Differential Eqns

• May 4th 2009, 06:44 PM
ny_chow
Differential Eqns
At time t, t $\ge$ 0, the volume of a sphere is increasing at a rate proportional to the reciprocal of its radius. At t = 0, the radius of the sphere is 1 and at t = 15, the radius is 2. (Volume of sphere is V = 4/3pir^3)

a) Find the radius of the sphere as a fuction of t

b) at what time t will the volume of the sphere be 27 times its volume @ t= 0?
• May 4th 2009, 07:33 PM
redsoxfan325
Quote:

Originally Posted by ny_chow
At time t, t $\ge$ 0, the volume of a sphere is increasing at a rate proportional to the reciprocal of its radius. At t = 0, the radius of the sphere is 1 and at t = 15, the radius is 2. (Volume of sphere is V = 4/3pir^3)

a) Find the radius of the sphere as a fuction of t

b) at what time t will the volume of the sphere be 27 times its volume @ t= 0?

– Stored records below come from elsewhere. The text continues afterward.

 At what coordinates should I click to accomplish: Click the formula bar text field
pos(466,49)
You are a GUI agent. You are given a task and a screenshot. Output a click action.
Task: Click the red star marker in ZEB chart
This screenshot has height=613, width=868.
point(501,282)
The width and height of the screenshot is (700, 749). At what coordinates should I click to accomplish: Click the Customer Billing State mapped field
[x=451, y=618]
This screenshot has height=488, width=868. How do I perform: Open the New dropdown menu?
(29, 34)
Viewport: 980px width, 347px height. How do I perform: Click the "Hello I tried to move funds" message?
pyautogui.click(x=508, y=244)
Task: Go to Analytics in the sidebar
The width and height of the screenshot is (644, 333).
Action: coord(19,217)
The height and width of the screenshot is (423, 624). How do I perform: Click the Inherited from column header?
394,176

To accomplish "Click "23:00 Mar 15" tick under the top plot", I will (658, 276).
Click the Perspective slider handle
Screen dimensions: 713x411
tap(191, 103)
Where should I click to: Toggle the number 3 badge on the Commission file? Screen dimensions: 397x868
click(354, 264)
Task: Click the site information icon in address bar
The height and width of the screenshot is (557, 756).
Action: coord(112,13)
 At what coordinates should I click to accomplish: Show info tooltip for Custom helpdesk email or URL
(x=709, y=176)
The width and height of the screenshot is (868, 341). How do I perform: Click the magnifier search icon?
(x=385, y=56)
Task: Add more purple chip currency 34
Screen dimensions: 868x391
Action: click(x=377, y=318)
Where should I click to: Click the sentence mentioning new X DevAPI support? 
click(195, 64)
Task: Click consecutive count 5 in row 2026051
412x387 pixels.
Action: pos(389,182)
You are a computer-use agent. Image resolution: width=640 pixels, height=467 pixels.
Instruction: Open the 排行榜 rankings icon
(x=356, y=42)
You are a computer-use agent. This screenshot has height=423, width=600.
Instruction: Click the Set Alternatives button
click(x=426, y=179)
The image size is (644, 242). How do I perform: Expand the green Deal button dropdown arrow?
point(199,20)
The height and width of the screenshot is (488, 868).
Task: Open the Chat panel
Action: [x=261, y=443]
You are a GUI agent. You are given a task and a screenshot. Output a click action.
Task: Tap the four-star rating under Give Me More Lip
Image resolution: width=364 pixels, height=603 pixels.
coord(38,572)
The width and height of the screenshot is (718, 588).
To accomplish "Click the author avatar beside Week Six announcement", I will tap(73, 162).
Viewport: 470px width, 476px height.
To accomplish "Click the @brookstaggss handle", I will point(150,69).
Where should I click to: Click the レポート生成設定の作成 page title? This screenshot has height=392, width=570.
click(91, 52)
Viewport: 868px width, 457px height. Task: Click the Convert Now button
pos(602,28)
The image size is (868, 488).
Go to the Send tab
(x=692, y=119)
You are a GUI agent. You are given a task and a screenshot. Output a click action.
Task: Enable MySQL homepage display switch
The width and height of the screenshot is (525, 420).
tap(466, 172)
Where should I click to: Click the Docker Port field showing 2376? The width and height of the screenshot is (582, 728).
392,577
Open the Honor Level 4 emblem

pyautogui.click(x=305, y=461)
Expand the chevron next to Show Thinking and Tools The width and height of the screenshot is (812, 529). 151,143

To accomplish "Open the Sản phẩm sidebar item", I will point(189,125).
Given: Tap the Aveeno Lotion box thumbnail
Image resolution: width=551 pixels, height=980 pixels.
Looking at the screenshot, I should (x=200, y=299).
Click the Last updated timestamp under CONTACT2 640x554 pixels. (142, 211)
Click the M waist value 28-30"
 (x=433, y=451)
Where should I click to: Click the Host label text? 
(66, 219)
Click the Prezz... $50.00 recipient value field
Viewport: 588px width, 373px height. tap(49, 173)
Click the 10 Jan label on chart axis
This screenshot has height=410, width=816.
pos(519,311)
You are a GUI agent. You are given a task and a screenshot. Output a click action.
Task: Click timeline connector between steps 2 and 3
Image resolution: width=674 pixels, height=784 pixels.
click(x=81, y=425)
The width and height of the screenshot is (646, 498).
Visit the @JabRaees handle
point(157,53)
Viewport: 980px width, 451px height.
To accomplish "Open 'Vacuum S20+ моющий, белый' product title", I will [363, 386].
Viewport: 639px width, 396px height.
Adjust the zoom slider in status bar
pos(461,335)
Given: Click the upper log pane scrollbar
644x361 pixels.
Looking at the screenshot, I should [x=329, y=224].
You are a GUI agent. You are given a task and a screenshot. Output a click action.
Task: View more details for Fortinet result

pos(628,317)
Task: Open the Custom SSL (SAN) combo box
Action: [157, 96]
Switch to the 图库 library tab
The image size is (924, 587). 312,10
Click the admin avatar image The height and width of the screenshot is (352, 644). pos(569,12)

a.) It's best to list know information first. We know that:
$\frac{dV}{dt}=\frac{k}{r}$ where $k$ is a constant.
$V=\frac{4}{3}\pi r^3$
$\frac{dV}{dr}=4\pi r^2$

$\frac{dV}{dt} = \frac{dV}{dr}\cdot\frac{dr}{dt} \implies \frac{k}{r} = 4\pi r^2\cdot\frac{dr}{dt} \implies \frac{dr}{dt}=\frac{k}{4\pi r^3}$

Separate the variables and integrate: $\int 4\pi r^3\,dr = \int k\,dt \implies \pi r^4 = kt+C$.

$t=0, r=1 \implies \pi=C$

$t=15, r=2 \implies 16\pi=15k+\pi \implies k=\pi$

So, $\pi r^4 = \pi t+\pi \implies \boxed{r = \sqrt[4]{t+1}}$

I have to go now. If the second part is still unanswered when I get back, I'll help you out then.
• May 4th 2009, 07:41 PM
ny_chow
i think i can do the second part on my own. it seems pretty straight forward. thanks!